▸ **EXTRACT**

Historically, the classic types of women’s handwork, such as knitting, quilting, crochet, weaving, became hobbies when mass production provided cheaper versions of the sweaters, socks, quilts, and other useful items previously made at home. As hobbies, specifically women’s hobbies, these practices were culturally disparaged, valued only within an almost secret society of practitioners, that is, experienced crafters who could assess and appreciate workmanship, innovation, and aesthetic choices. Nevertheless, within the context of contemporary art, another kind of conversation took place, a conversation which reconsidered the “wasted” time given over to repetitive gesture, to produce a more-or-less unnecessary object; a conversation that recognized this special kind of time as unfolding outside the system of exchange that structures and values our lives. Theories of the gift as a moment of excess which exposes the narrow parameters of the exchange economy can even salvage the (possibly ghastly) sweater your grandmother knits for you every other year, retrieving such ordinary objects for cultural criticism. The value of the hand-knitted sweater lies in the unnecessary and excessive pleasure experienced in the making of it, as well as the disruptive and inexplicable gesture of the gift. As an object signifying both kinds of excess, it testifies to the hours withdrawn from the exchange economy, the maker’s pleasure woven into every stitch. Ultimately, the homemade object represents unmeasured time invested in its making, and I would argue, the mental space which that time may open up.

In other words, the notion that (conceptual) thinking necessarily precedes (hands on) fabrication is a preconception that this show challenges with precision and force. I propose that any consideration of handwork, fancywork, women’s work, or indeed any practice which falls under the heading of what might be called “Michael’s culture” (in homage to the chain of gigantic craft stores known as “Michael’s”), any consideration of these hobbies (and art practices) requires a re-evaluation of reverie, as a particular kind of mental state allowing certain kinds of imaginative thought to emerge, which a more focused, conscientious thinking may suppress. My dictionary defines reverie as “an act or state of absent-minded daydreaming,” and gives its etymology as deriving from Old French resverie meaning “wildness,” from resver, to behave wildly, or to wander; it concludes: “see RAVE.” Reverie, therefore, is a raving, a wild wandering of the mind, where unexpected thoughts and images can jostle each other, memories can momentarily replace present reality, dreams can be remembered in fragments of color and light. Valuing this kind of mental experience is a characteristic move of feminist thinking, which looks again at the disparaged and the overlooked, especially those experiences specific to the isolation of domestic space, to reconsider their possible meanings and agency.

▸ **INSTRUCTION 1**
Copy out the rows from the line containing "Click the Access 170,000 more icons button" through the line containing "pyautogui.click(x=83, y=213)", both lines included, and leave the pictures out.

▸ **DATASET EXCERPTS**
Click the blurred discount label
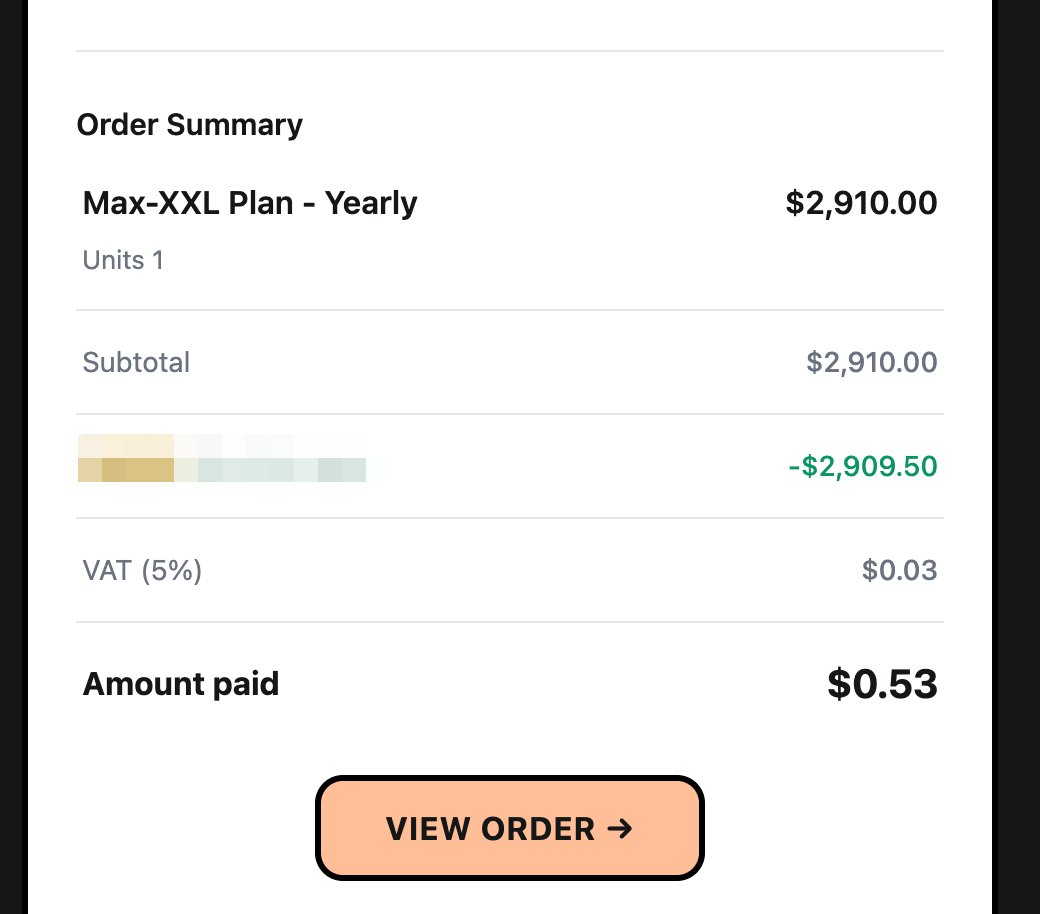Image resolution: width=1040 pixels, height=914 pixels. pyautogui.click(x=222, y=458)
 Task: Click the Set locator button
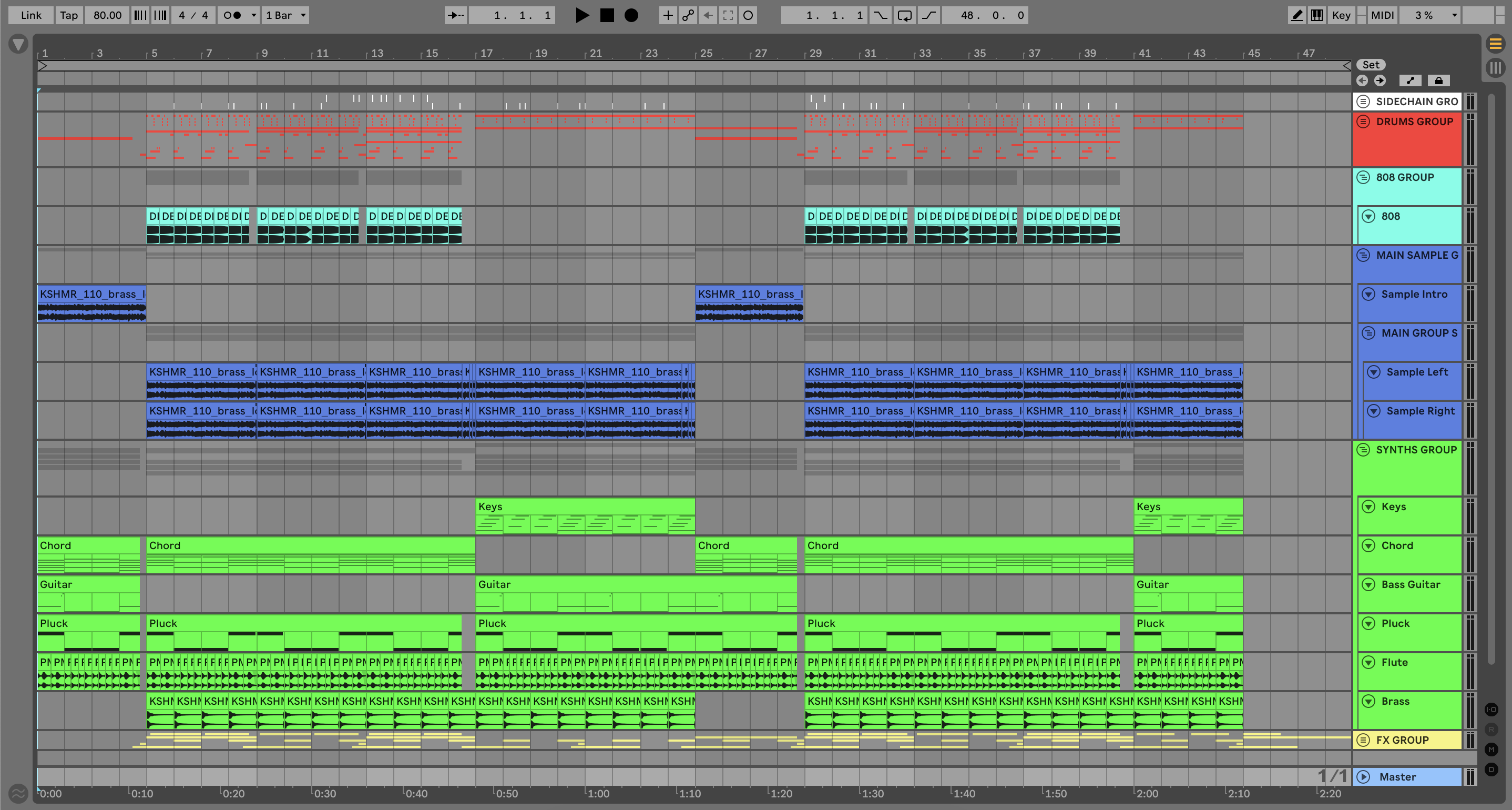coord(1371,65)
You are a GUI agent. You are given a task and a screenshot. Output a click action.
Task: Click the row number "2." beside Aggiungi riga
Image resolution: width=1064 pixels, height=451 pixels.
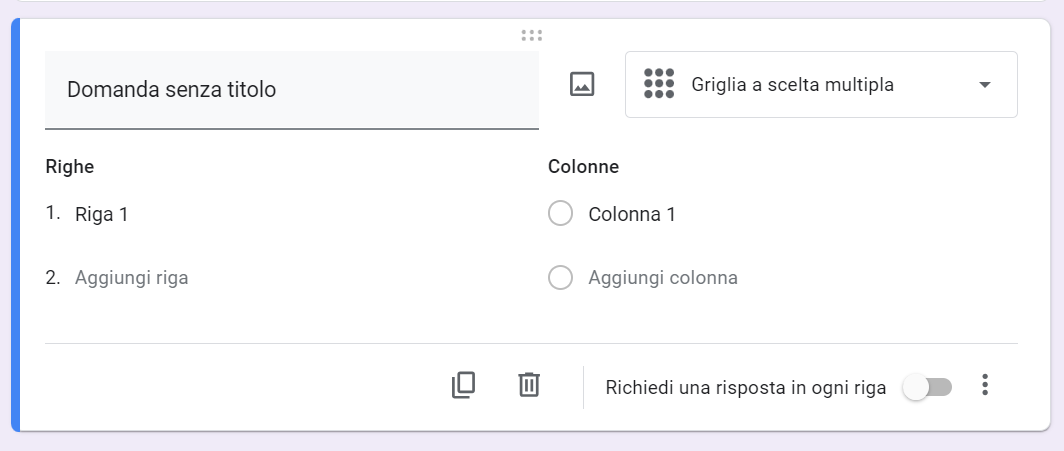point(54,278)
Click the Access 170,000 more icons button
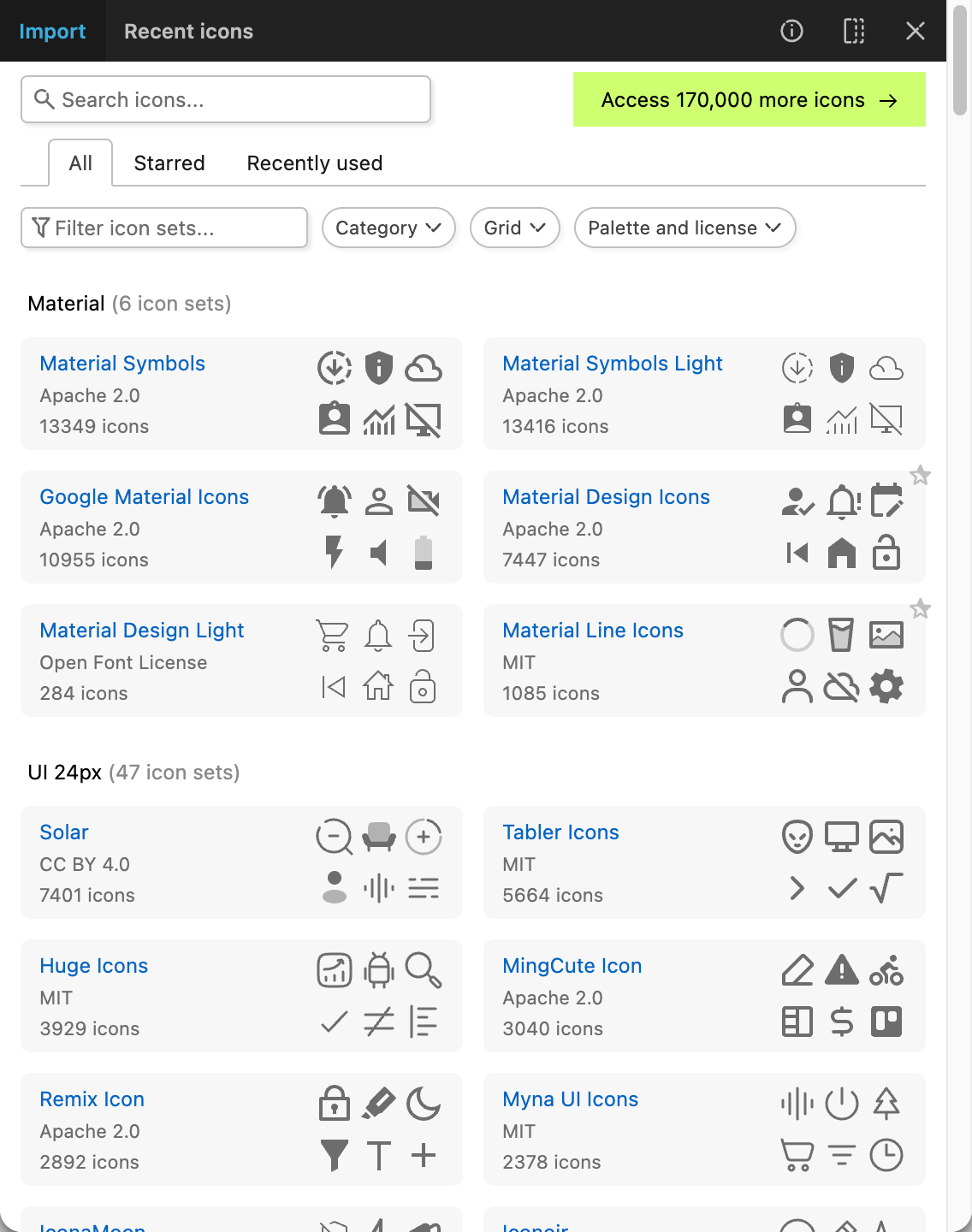 (x=749, y=99)
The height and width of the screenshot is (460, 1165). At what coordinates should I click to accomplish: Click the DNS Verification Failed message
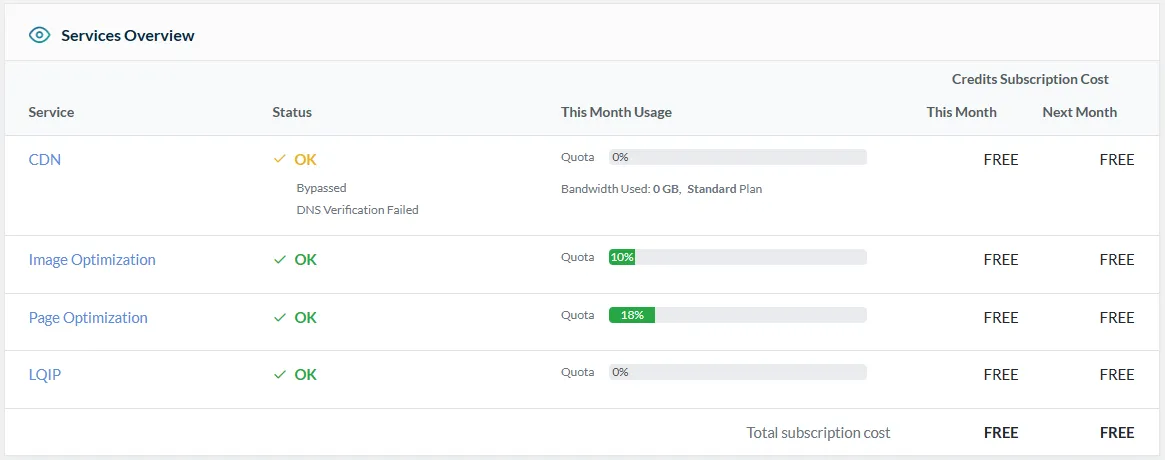(357, 210)
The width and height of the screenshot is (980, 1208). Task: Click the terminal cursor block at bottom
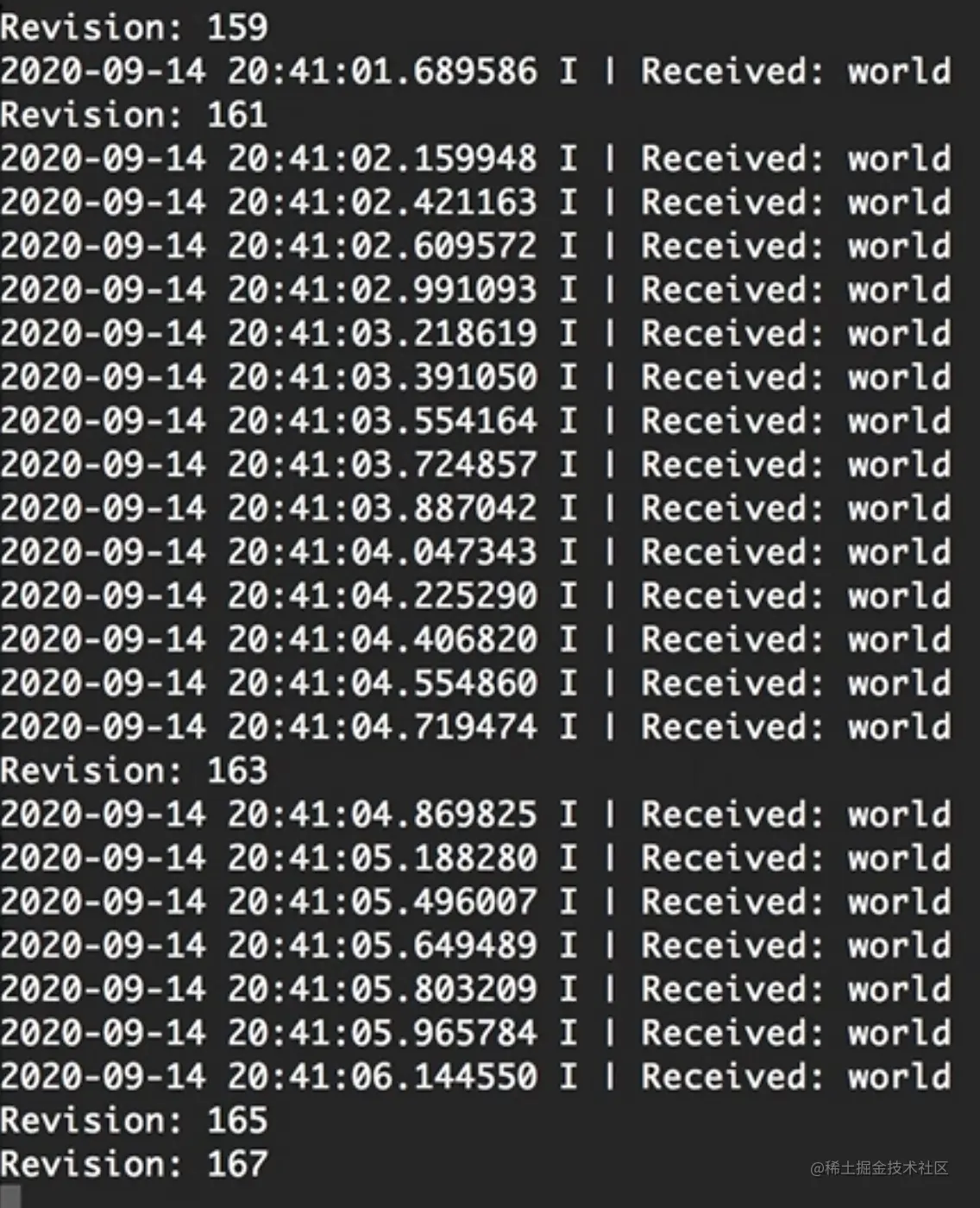(x=10, y=1198)
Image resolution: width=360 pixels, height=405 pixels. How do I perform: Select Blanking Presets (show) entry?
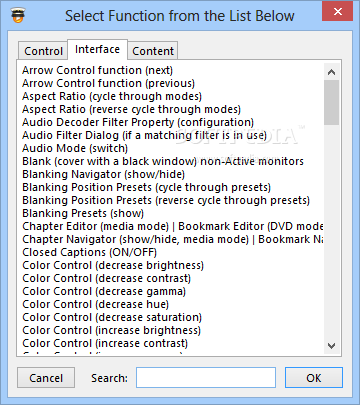pyautogui.click(x=83, y=213)
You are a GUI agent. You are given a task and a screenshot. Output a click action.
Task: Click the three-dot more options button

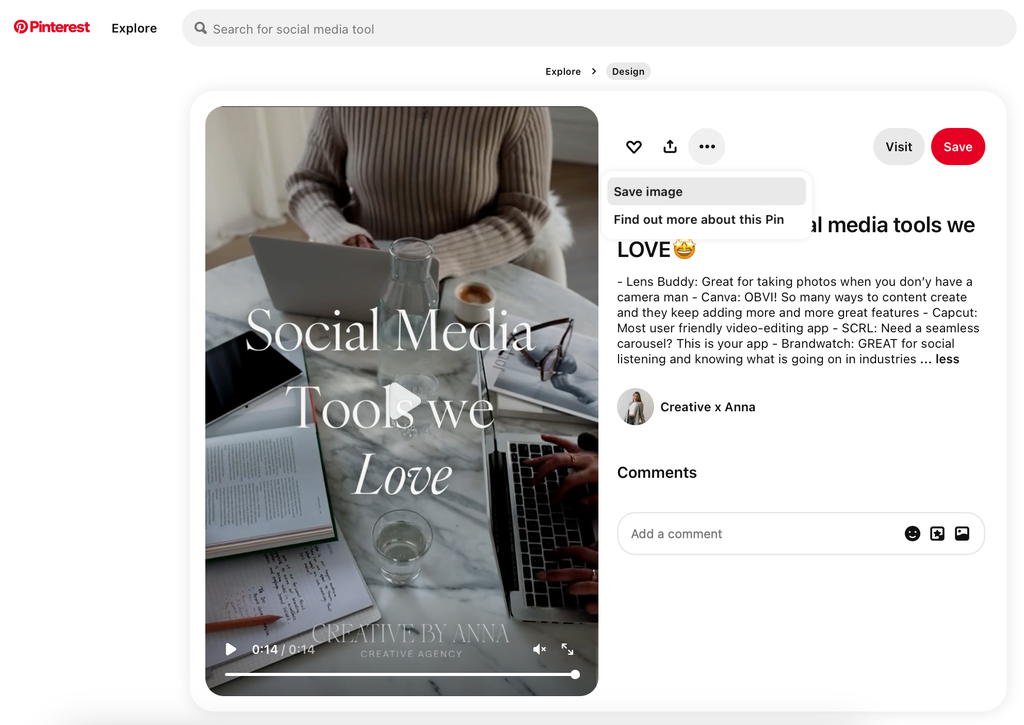(707, 147)
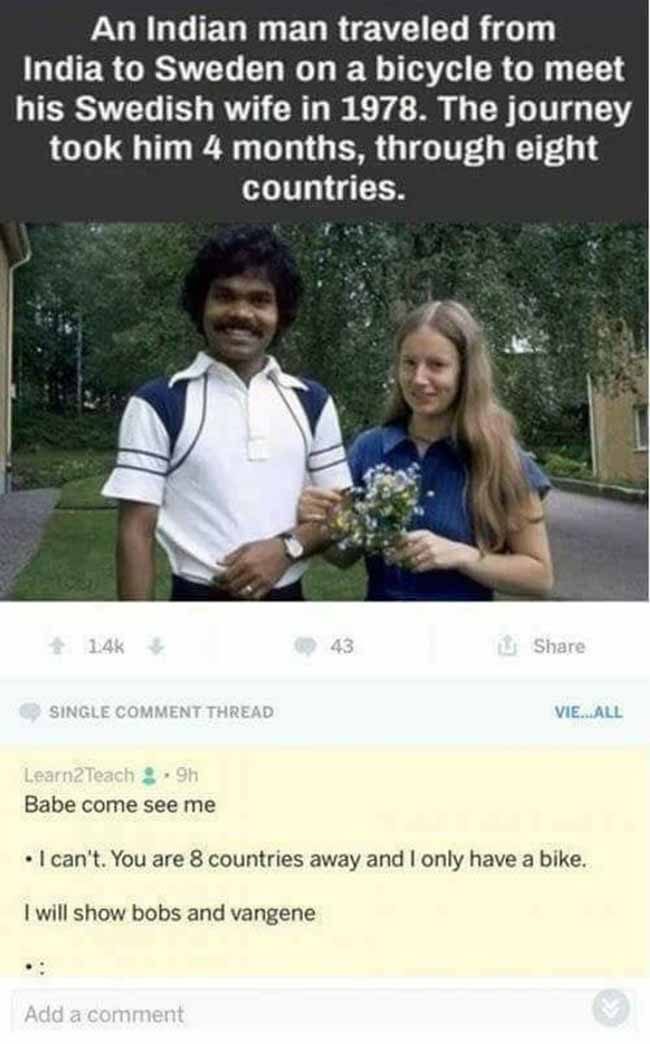Tap the comments speech bubble icon
The width and height of the screenshot is (650, 1044).
pyautogui.click(x=306, y=647)
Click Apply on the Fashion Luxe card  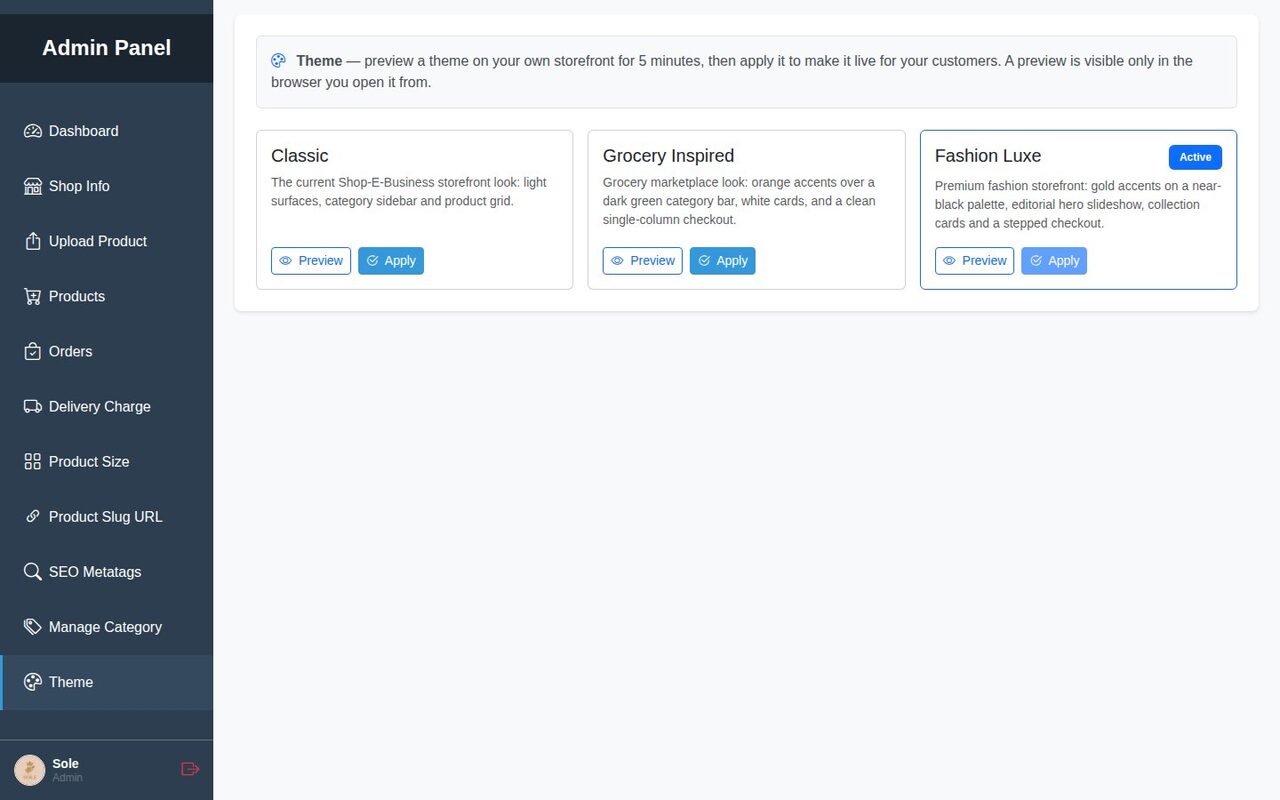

▸ **INSTRUCTION 2**
In the essay on women's handwork, from which Old French word does "reverie" derive, and what does that word mean?

▸ **TASK RESULT 1**
Click the Access 170,000 more icons button
 (x=749, y=99)
The height and width of the screenshot is (460, 1165). At what coordinates should I click to accomplish: Click the DNS Verification Failed message
(357, 210)
The width and height of the screenshot is (980, 1208). Task: Click the terminal cursor block at bottom
(x=10, y=1198)
Image resolution: width=360 pixels, height=405 pixels. How do I perform: Select Blanking Presets (show) entry?
pyautogui.click(x=83, y=213)

▸ **TASK RESULT 2**
It derives from "resverie," meaning "wildness."